Pursuing avenues for economic revitalization has been an integral part of Prime Minister Shinzo Abe’s agenda since he took office. Amongst the most contested options has been Japan’s recent decision to commit to negotiations for a Trans-Pacific Partnership (TPP). The Asahi Shimbun, one of Japan’s more liberal dailies, argued that it’s in the nation’s interest to take an assertive role in the trade liberalization talks.
The editorial described the benefits of the proposed trade reform, stating it would “contribute to expanding the regional flow of goods, money, technology and information.” These occurrences could help Japan out of its era of stagnation, bringing it back to global, economic prominence. But such changes never come without some struggle. The development of a regional trade agreement raises the issue of trade policy adjustment in some countries. China, for instance, “has many regulations and systems incompatible with the principles of free trade.” In this regard, Japan, as a competing regional power, has the power to help guide TPP talks in the direction of liberalizing China’s trade policies.
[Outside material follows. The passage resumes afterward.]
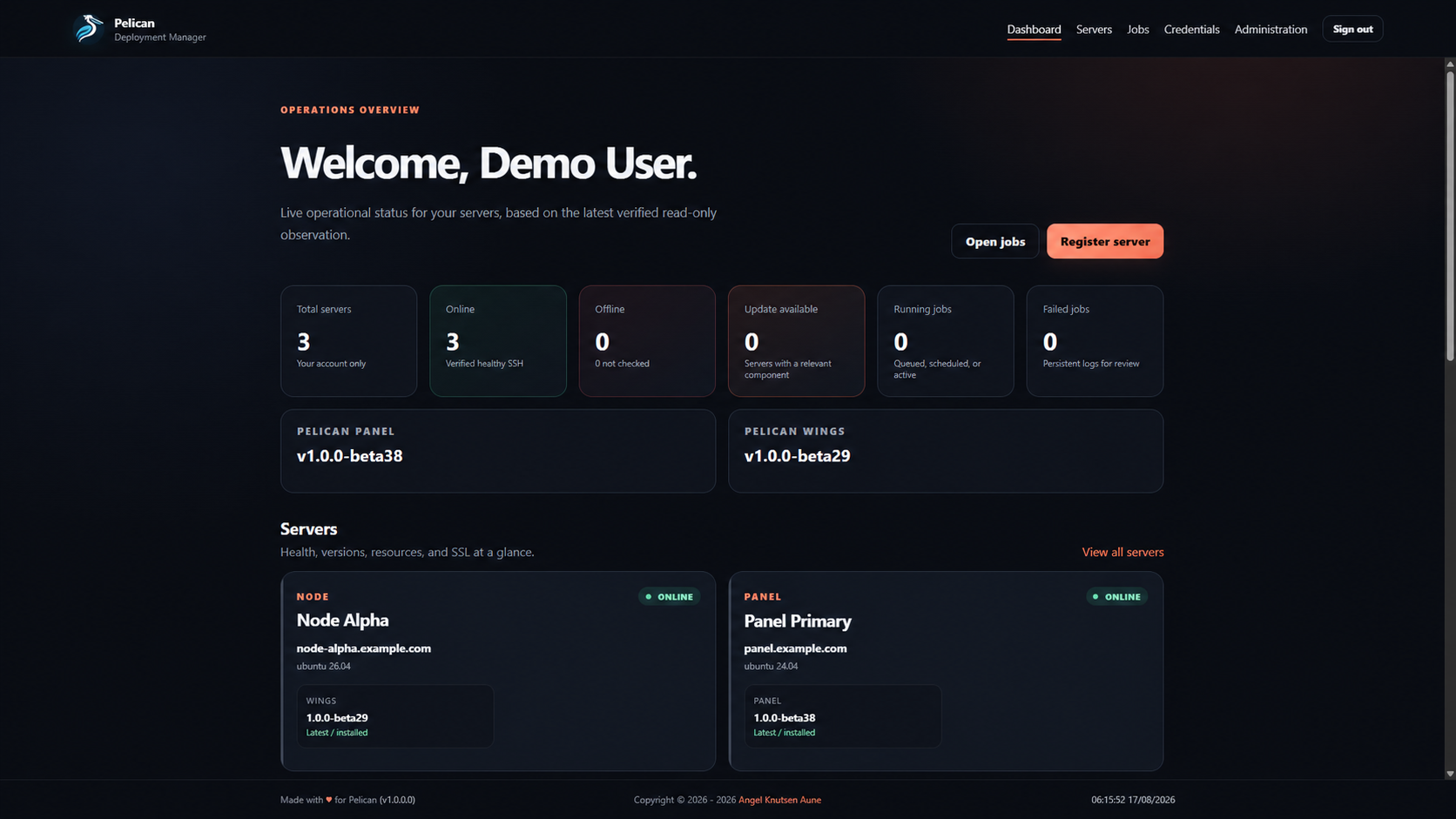Select the Administration nav item
Screen dimensions: 1456x819
tap(1271, 29)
The Middle Kingdom isn’t the only factor complicating the drafting of a regional trade agreement. The Daily Yomiuri, another prominent daily, published an article stating that the interests of all the countries involved in the prospective TPP clash on many topics, such as agriculture and intellectual property rights. The famous center-right daily newspaper urges the government to be cautious, as it is “unpredictable how countries will carry out negotiations.”
While these are impending obstacles, they must be overcome if Japan and the region desire a unified trade agreement.